I had no idea before Wood’s performance compelled me to look back, that 1814 was the year that the U.S. national anthem was written, or that the spoken-word pledge that precedes the first notes of the album’s title track was Jackson’s vision of what a U.S. anthem could be—an oath to a “nation with no geographical boundaries…shifting toward a world rid of color lines.” Her words were powerful. And I remembered how powerful she looked in the video, decked out in a militaristic suit and cap, her movement equal parts dance and emphatic stomping march, in line with the song’s beat. The power it conjures extends beyond the title track, focused on resilience and revolution, into the more vulnerable songs of love and loneliness. Before Wood’s performance of these more solemn tracks, I had not contemplated what it means to speak about love and revolution in the same breath. But it makes sense: how can you have a successful nation, visionary like the one Jackson puts forth in the first few lines of the album, without love, care, vulnerability?
In the work of Jackson, Wood and Simone, a woman who used her classical training to sing about being young, gifted and Black in one moment, trembling through “Wild is the Wind” in the next, is Davis’ spirit of fighting back and making space. It’s there in Whitney Houston’s performance of the national anthem at the 1991 Super Bowl, which brought the stadium to its knees and became a single that shot to number one on the Billboard chart. It was the original version of the anthem, but it was also an example of a powerful Black woman besting a platform controlled by white interests.
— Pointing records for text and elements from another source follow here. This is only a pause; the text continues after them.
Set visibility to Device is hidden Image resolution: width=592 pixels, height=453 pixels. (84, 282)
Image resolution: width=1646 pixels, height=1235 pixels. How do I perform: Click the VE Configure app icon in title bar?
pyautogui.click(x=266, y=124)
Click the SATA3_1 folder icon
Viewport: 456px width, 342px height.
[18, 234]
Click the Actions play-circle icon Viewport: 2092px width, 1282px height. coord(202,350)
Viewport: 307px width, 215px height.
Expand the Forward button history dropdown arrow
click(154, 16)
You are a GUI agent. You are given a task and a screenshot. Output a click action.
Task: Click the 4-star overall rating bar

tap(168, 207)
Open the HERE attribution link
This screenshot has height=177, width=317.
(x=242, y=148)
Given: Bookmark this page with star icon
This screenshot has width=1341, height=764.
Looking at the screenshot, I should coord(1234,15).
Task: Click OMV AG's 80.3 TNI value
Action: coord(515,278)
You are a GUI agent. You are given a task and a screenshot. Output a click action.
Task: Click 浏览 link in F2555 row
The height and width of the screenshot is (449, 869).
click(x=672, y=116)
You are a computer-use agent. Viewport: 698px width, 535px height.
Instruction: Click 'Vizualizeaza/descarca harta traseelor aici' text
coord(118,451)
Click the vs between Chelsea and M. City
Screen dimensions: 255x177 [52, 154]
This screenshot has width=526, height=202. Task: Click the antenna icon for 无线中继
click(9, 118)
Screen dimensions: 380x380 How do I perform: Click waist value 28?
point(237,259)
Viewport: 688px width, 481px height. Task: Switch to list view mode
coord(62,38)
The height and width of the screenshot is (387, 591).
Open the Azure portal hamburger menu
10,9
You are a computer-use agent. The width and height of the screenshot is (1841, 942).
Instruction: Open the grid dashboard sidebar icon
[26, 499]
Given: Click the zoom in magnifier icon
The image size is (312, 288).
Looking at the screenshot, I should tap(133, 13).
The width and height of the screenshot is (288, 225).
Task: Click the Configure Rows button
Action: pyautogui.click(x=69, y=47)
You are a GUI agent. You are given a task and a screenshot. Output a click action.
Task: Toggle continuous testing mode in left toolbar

Of course mainstream culture isn’t always appreciative of these moments, and it clearly still has trouble embracing the power of a Black body. Fifteen years after “Rhythm Nation 1814,” Jackson was fined by the Federal Communications Commission when a white pop performer accidentally exposed her breast during a 2004 Super Bowl performance. (The fine was later dismissed on appeal.) Not that these moments are without nuance. Beyoncé’s 2016 Super Bowl performance, which conjured the spirit of the Black Panthers, could be read as an honorific and educational moment about one of the country’s most important revolutionary groups, or as a middle finger to the game’s stakeholders who participate in the subjugation of Black men on the playing field, making millions off their dreams realized or dashed by chronic, unrecoverable injuries. The performance could also be read as an act that profited off of the lives given in the name of racial justice.
Can a production like this be received as both? In a diversion from their “Rhythm Nation 1814” performance, Wood took a moment to tell their experience of the album as a child. They talked about taking what resonated, making it into a work that meant something to them. Seen through their eyes, the value of a work is how we consume it, how we react to it or learn from it, how it inspires us to put things together to make a place for ourselves in the world. It’s this factor that makes work by artists like Beyoncé, Houston, Simone, Wood and Davis into anthems in the face of angry white men whose acts of brutality are born from their privilege to get away with being angry. It’s this factor that can take a ghastly murder of a Black man and make it into a movement with its own anthemic chants. George Floyd. Breonna Taylor. Tony McDade. Vaginal Davis’ spirit is in this work and in these chants. It is an integral part of the way forward. (Holly Warren)
“Vaginal Davis: The White to be Angry” is on view at the Art Institute of Chicago, 111 South Michigan, through summer 2020.